Data extract:
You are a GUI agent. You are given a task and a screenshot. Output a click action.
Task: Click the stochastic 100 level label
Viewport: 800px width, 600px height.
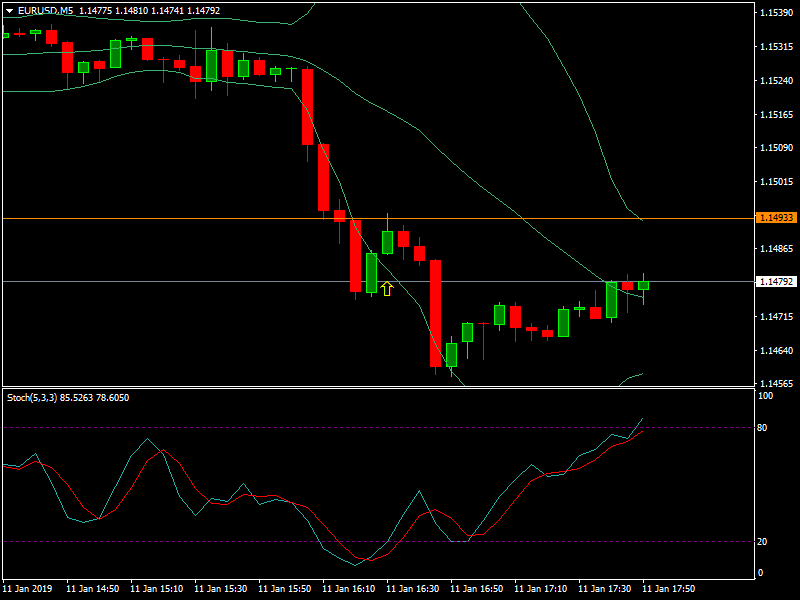[765, 396]
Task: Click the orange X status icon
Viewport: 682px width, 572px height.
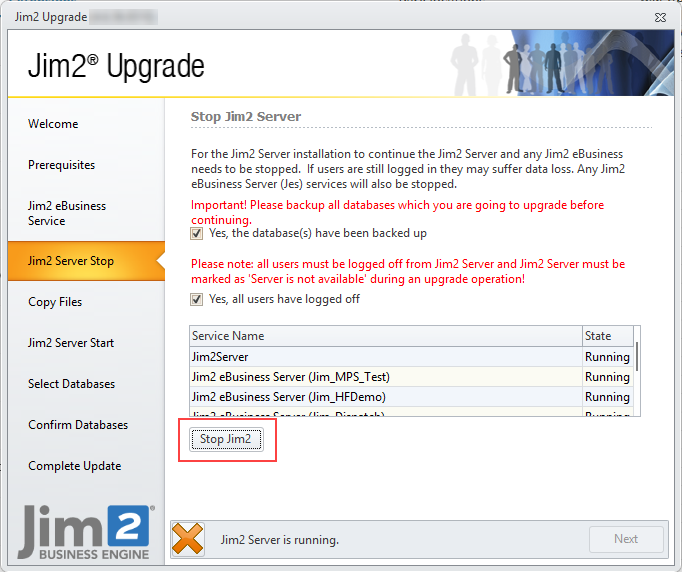Action: (187, 539)
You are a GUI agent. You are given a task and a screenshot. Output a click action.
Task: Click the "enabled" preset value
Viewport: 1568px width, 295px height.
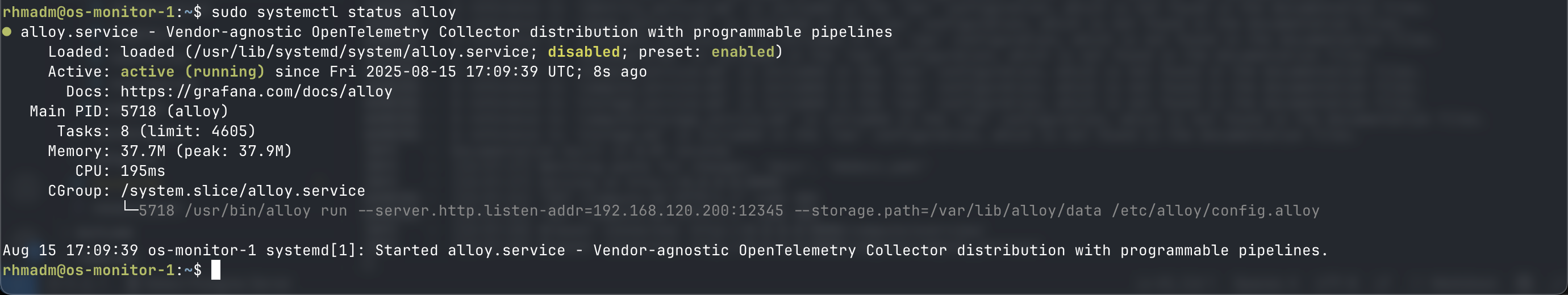tap(743, 52)
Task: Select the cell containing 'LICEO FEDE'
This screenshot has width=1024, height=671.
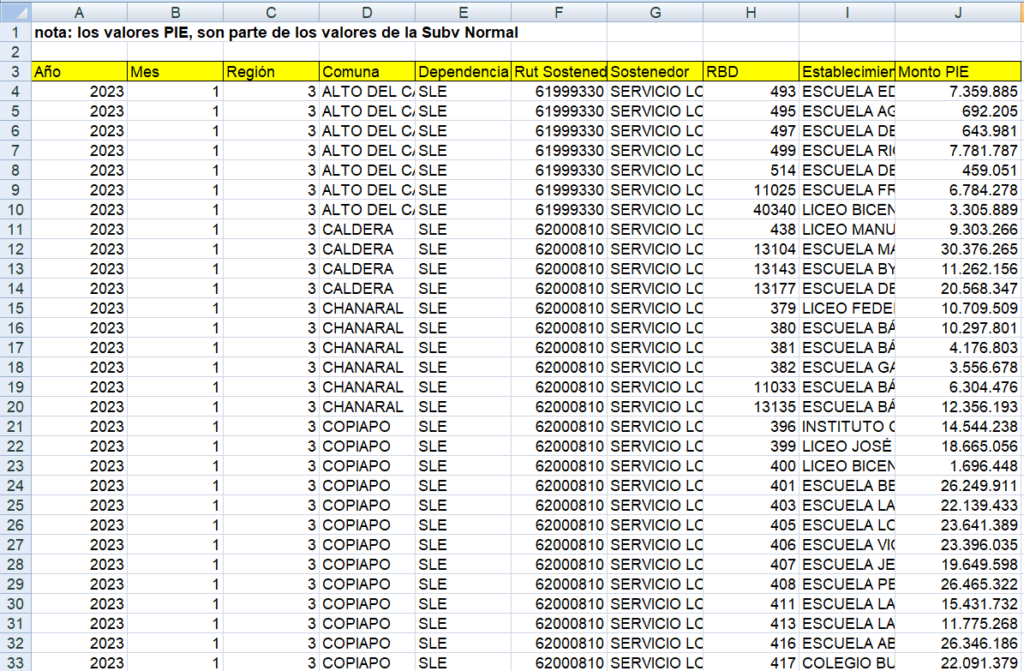Action: [x=847, y=309]
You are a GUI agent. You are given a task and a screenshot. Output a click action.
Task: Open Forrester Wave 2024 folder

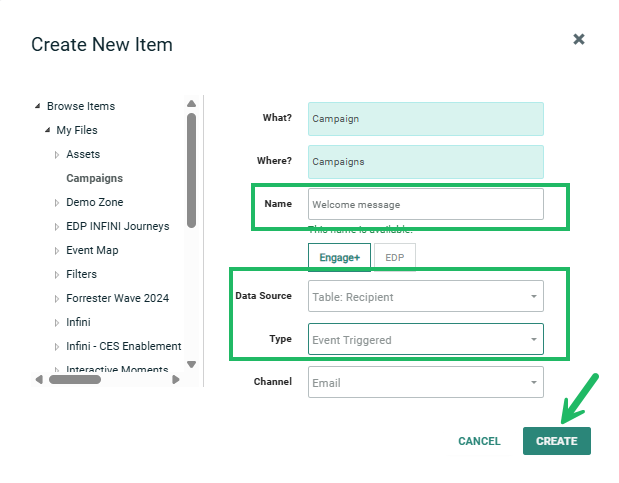pos(117,298)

What the task asks: Drop the images; restate the listing exactly.

Task solution:
You are a GUI agent. You are given a task and a screenshot. Output a click action.
Task: Click the stochastic 100 level label
Viewport: 800px width, 600px height.
[765, 396]
Task: Click the orange X status icon
Viewport: 682px width, 572px height.
Action: (187, 539)
You are a GUI agent. You are given a task and a screenshot. Output a click action.
Task: Click the "enabled" preset value
Viewport: 1568px width, 295px height.
tap(743, 52)
Task: Select the cell containing 'LICEO FEDE'
This screenshot has width=1024, height=671.
Action: [x=847, y=309]
You are a GUI agent. You are given a task and a screenshot. Output a click action.
Task: Open Forrester Wave 2024 folder

pos(117,298)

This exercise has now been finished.